> _Assigned task_
Every entry must be transcribed exactly. Pictures are not part of the copy.
= Beginning of Section =
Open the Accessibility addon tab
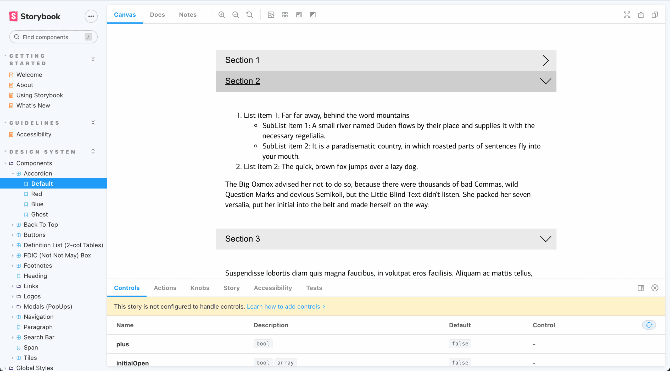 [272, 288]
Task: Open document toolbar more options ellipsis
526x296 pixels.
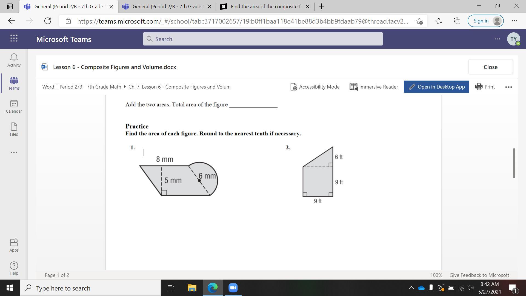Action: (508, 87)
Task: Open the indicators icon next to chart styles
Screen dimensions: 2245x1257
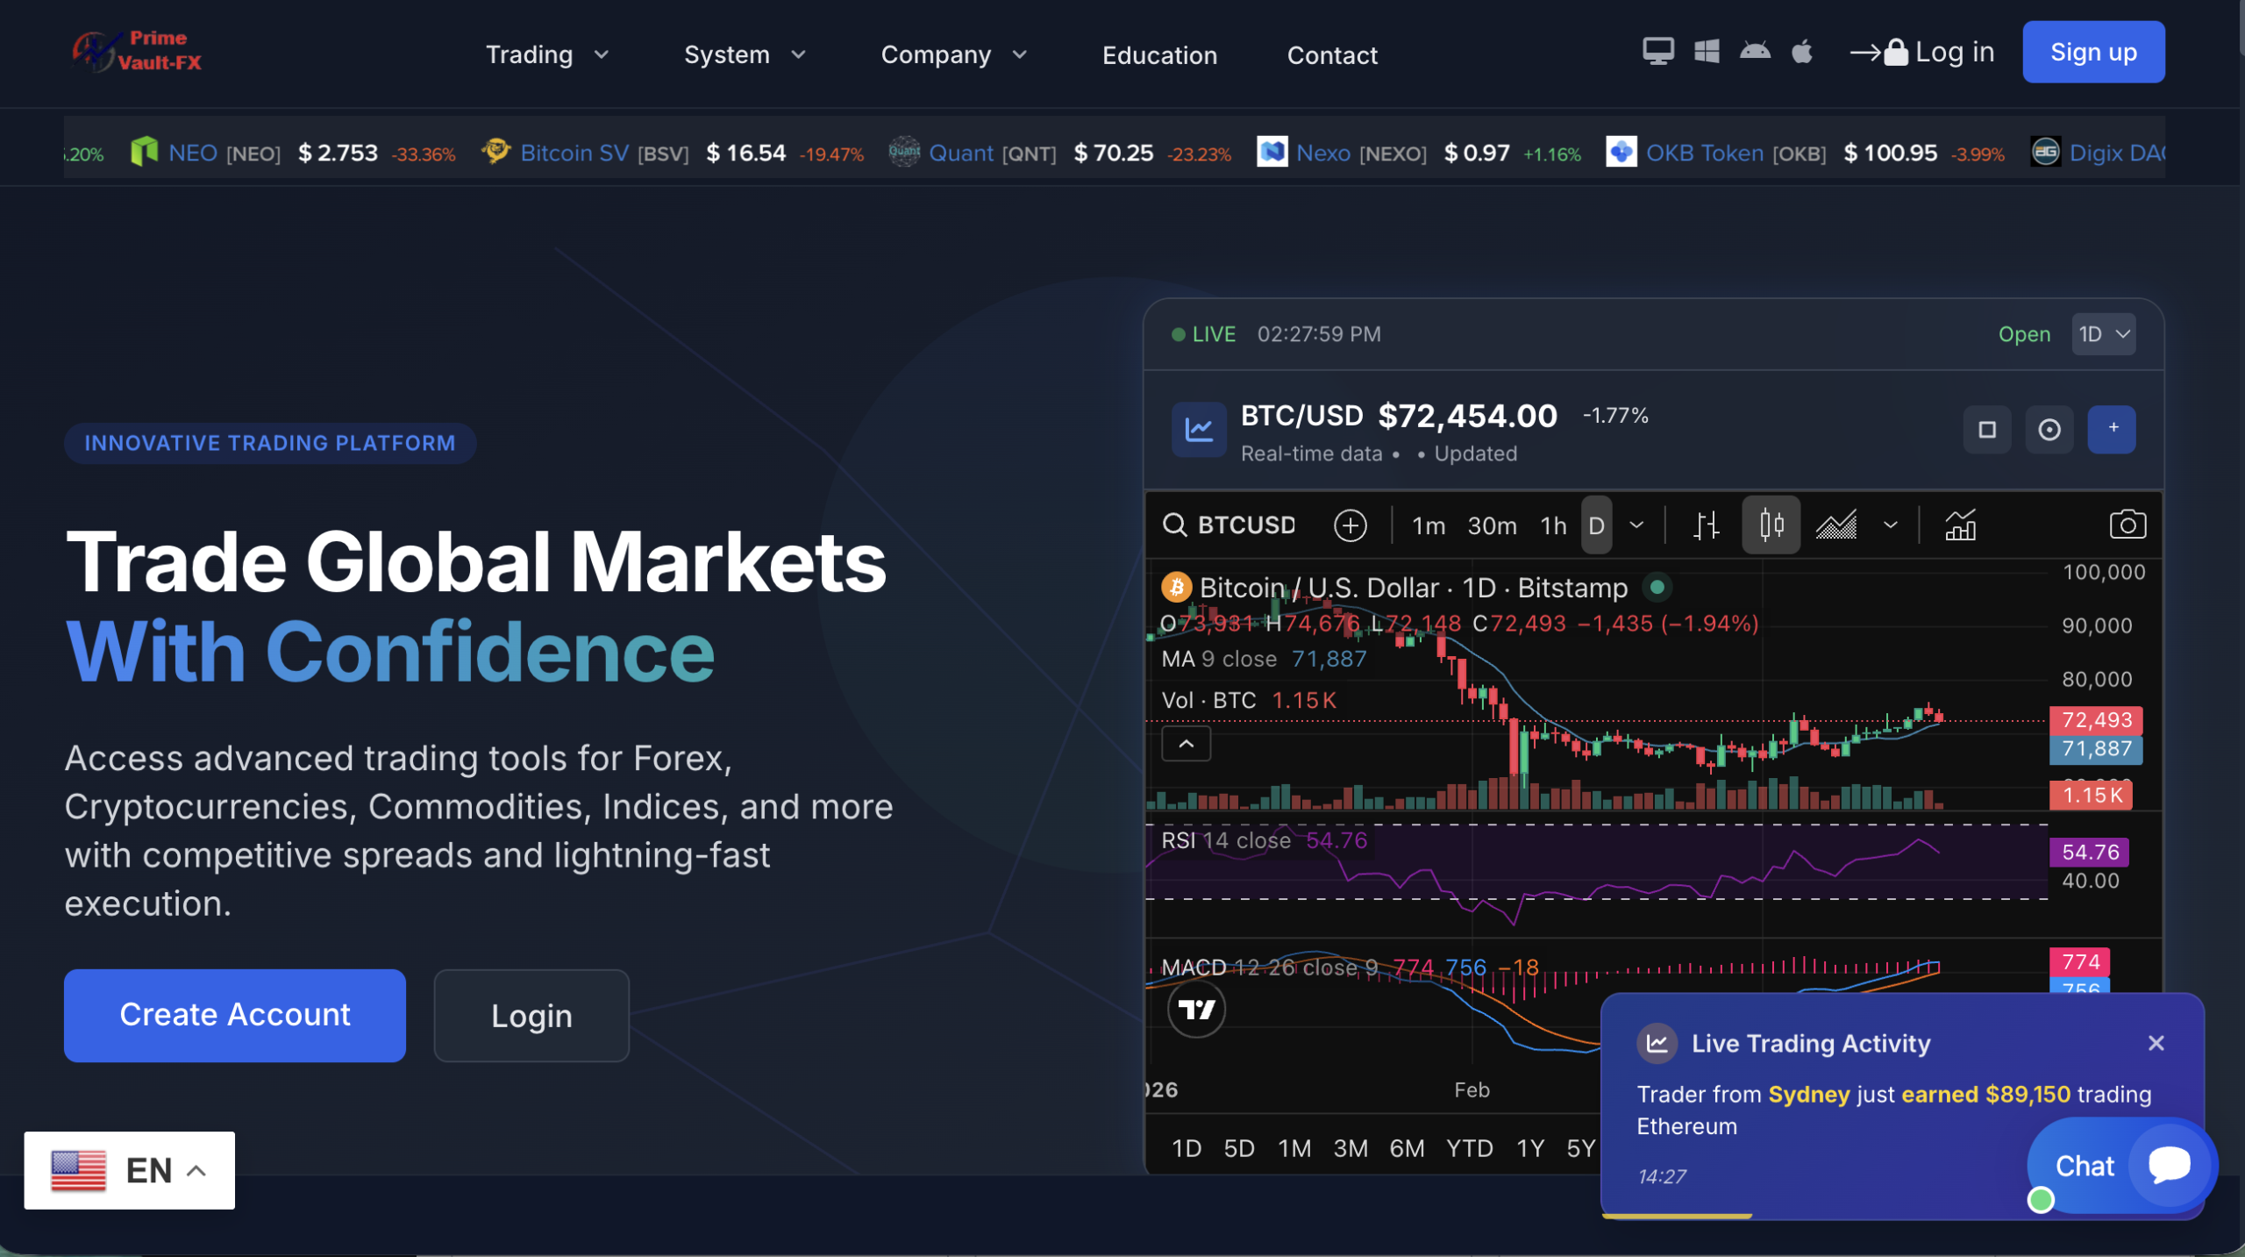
= End of Section =
> _Result of the exercise_
Open the Accessibility addon tab
 [272, 288]
Task: Open document toolbar more options ellipsis
526x296 pixels.
Action: (508, 87)
Task: Open the indicators icon next to chart styles
Screen dimensions: 2245x1257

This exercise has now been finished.